## WHAT THE TASK ASKS
Some entries follow. Reproduce exactly the lines starting at the one with "Task: Expand the All Apps filter dropdown" and stopping after the one with "Open Playback Controls".

## THE DATA
- Opening Delimiter -

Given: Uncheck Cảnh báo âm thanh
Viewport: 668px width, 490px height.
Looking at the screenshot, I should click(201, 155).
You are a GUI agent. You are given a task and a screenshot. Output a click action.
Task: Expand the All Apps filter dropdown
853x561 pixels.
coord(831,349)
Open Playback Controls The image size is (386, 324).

- Closing Delimiter -
- Opening Delimiter -

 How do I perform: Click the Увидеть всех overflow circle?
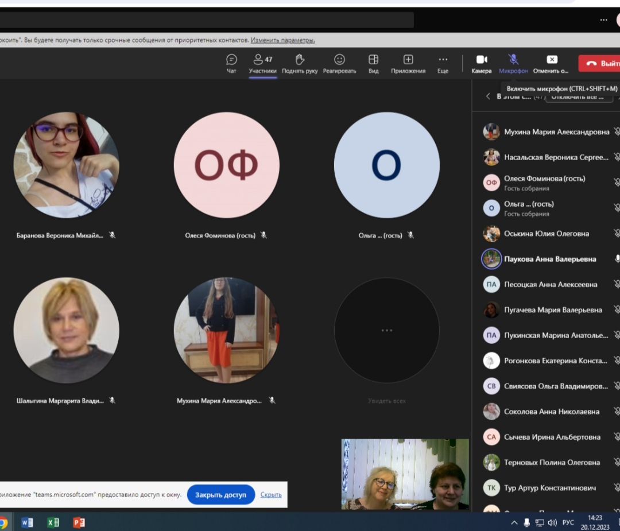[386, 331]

- Closing Delimiter -

## SOLUTION BELOW
Task: Expand the All Apps filter dropdown
853x561 pixels.
coord(831,349)
Open Playback Controls The image size is (386, 324).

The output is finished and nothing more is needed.